Mostly I click delete on these emails faster than the email client can even load them, but every so often I peruse a few sentences of the trade specific items that give a headline that promises actually interesting information... but its always just more marketing guff disguised as a news story.

It's obviously making someone money to spam the world constantly, so I assume someone is reading these things and acting on them.

  1. Who are you?
  2. Why are you interacting with the spam and making it viable for companies to keep sending it?
  3. What do you do that you have so much free time you can allocate some of it to consuming it?
  • Lemonparty@lemm.ee
    ·
    10 months ago

    Do you psychos not unsubscribe from things? Or mark them as spam?
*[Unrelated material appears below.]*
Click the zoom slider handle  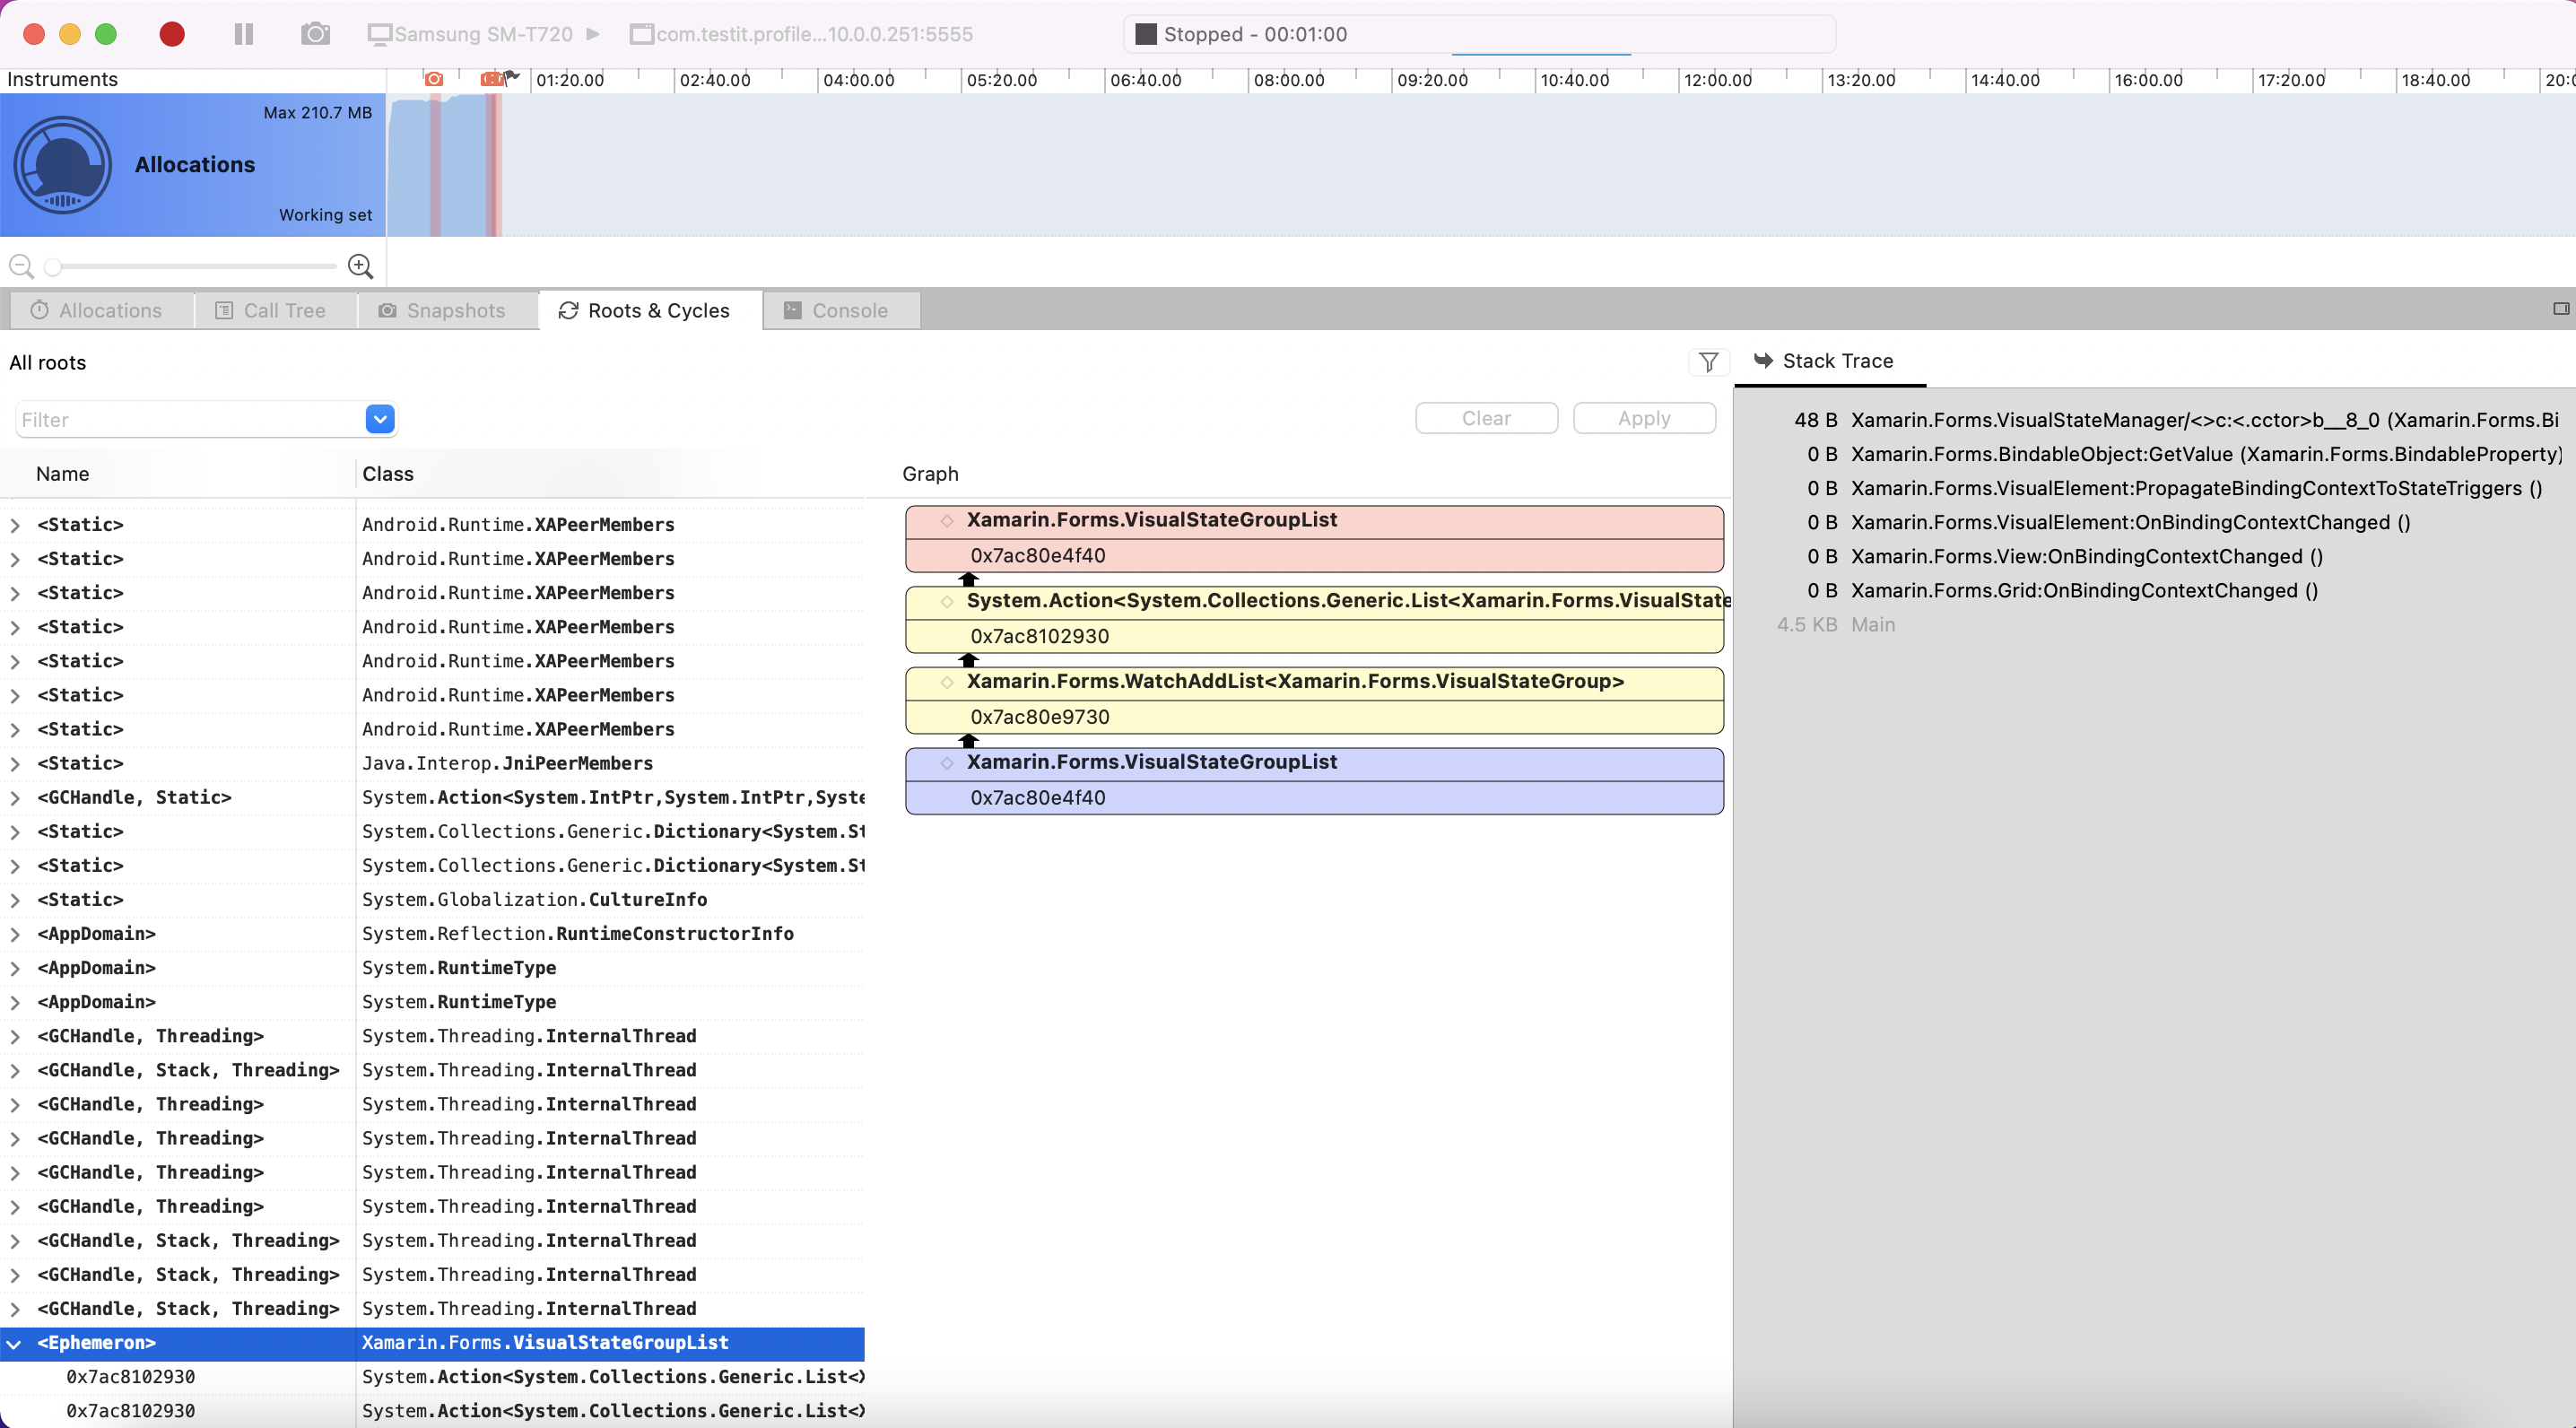(53, 267)
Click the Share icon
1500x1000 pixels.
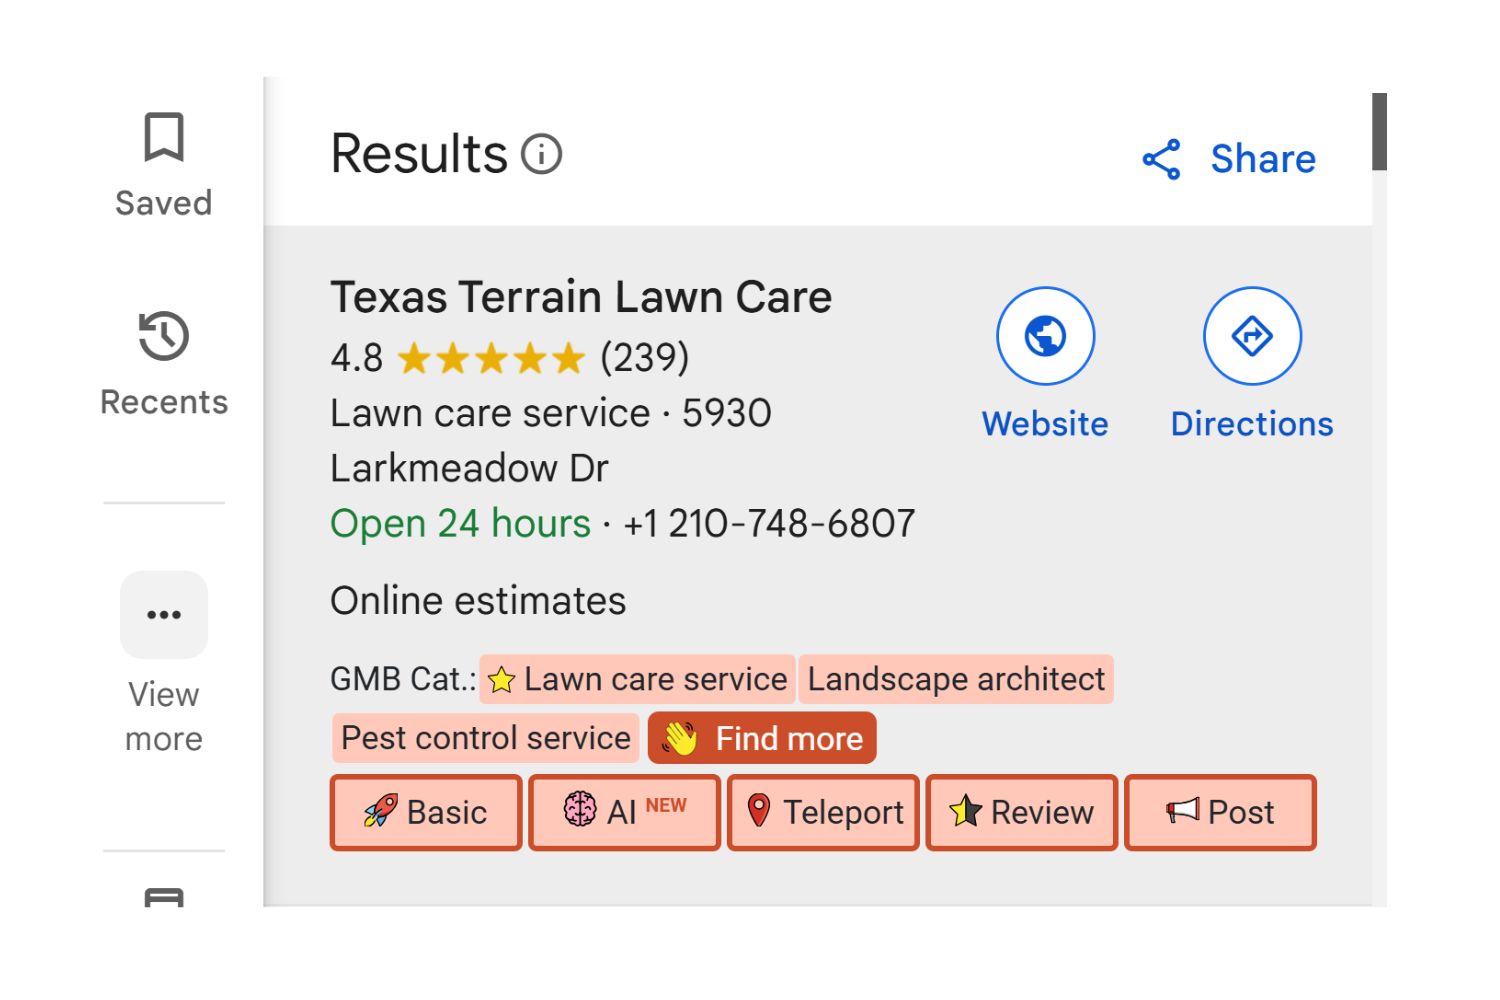[x=1161, y=160]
    Part of the reason you're getting so many is because they're making it to your inbox. That's enough. A LOT of marketers care way more about deliverability than click rate. If their email is getting through, they're likely to increase volume because it helps deliverability. Going to dead emails that never read them doesn't matter, it means they can get into boxes with the people who may actually read them. Everyone that doesn't unsub or mark as spam is helping their deliverability reputation, and keeps them off spam filters.

    If you're getting emails you don't want MARK. THEM. AS. SPAM.

    • darklamer@lemmy.dbzer0.com
      ·
      10 months ago

      That seems a little bit too simple to be true. How do you handle online shopping, where you often are required to provide a mail address, even though you have no wish whatsoever to receive any subsequent marketing mails?

      • comfydecal@infosec.pub
        ·
        10 months ago

        There are lots of services to just receive the first email and then none others. Issue is these are flagged by larger companies, so having g multiple accounts is useful in those scenarios.

  • hedgehog@ttrpg.network
    ·
    10 months ago

    I use single-purpose email addresses and so feel free to sign up for the mailing lists of things I’m specifically interested in. If I get an email from anyone else then that email address gets scrapped and I know I can’t trust that entity anymore.

    If the emails I’m getting aren’t occasionally interesting to me, I unsub. But if an artist is making cool things and sharing them then those emails are worth reading. If a place I want to buy some stuff from is having a sale, that’s worth knowing (and if I might buy from there, I filter their emails so they aren’t in my inbox but are available and I can grab a coupon code from a recent email when I spontaneously decide to buy something). If new features are coming to a service I already use, then that kinda is “news” for me.